▸ **WRITTEN INSTRUCTION**
Repeat the following listing line for line, leaving out the pictures.

START DATA SUPPLIED

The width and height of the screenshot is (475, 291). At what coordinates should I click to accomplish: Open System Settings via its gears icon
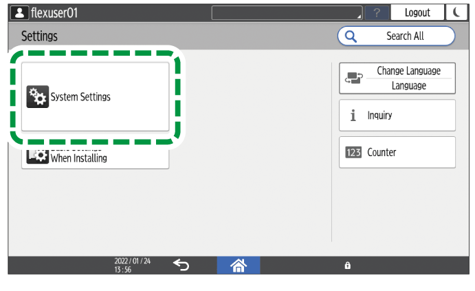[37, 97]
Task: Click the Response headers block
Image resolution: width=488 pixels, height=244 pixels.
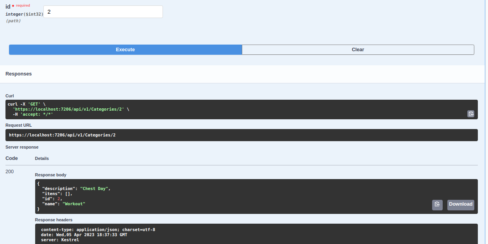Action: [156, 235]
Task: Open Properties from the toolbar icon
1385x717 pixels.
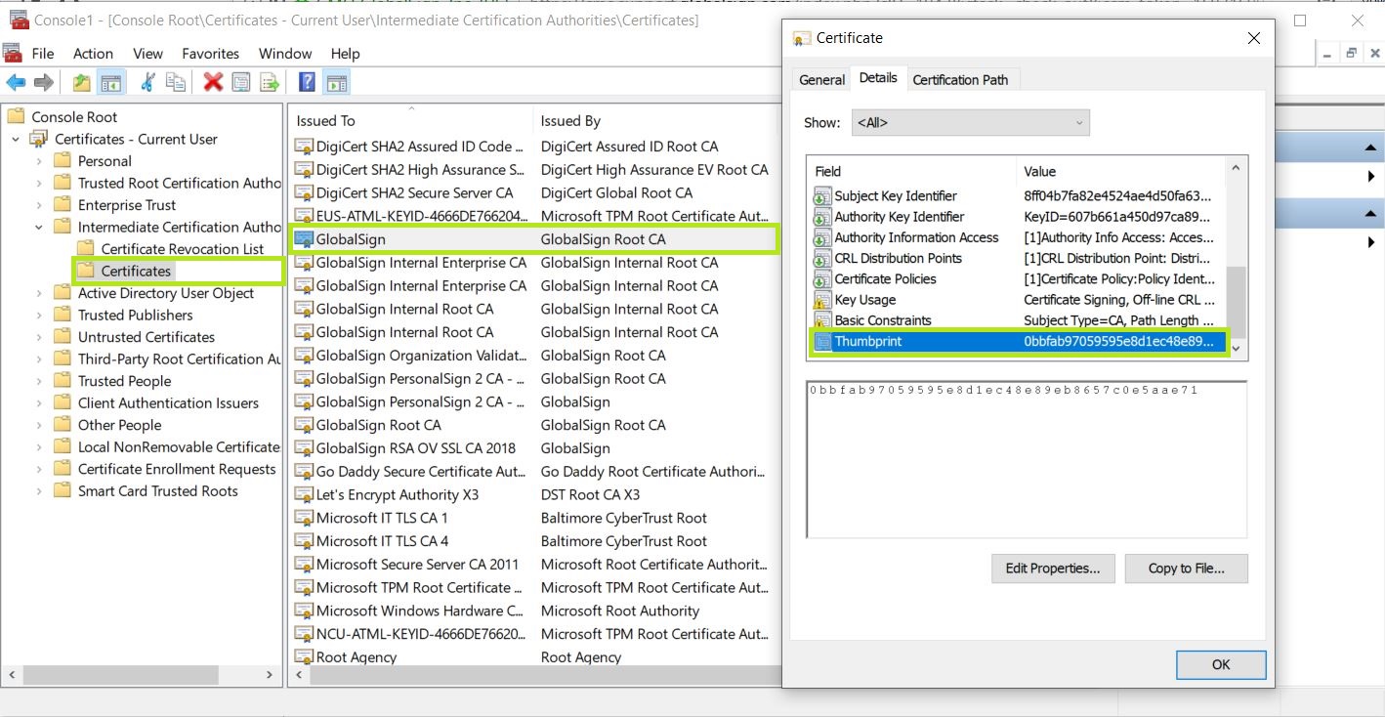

END DATA SUPPLIED

▸ **WRITTEN REPLY**
The width and height of the screenshot is (475, 291). At what coordinates should I click to accomplish: Open System Settings via its gears icon
[37, 97]
Task: Click the Response headers block
Image resolution: width=488 pixels, height=244 pixels.
Action: [156, 235]
Task: Open Properties from the toolbar icon
1385x717 pixels.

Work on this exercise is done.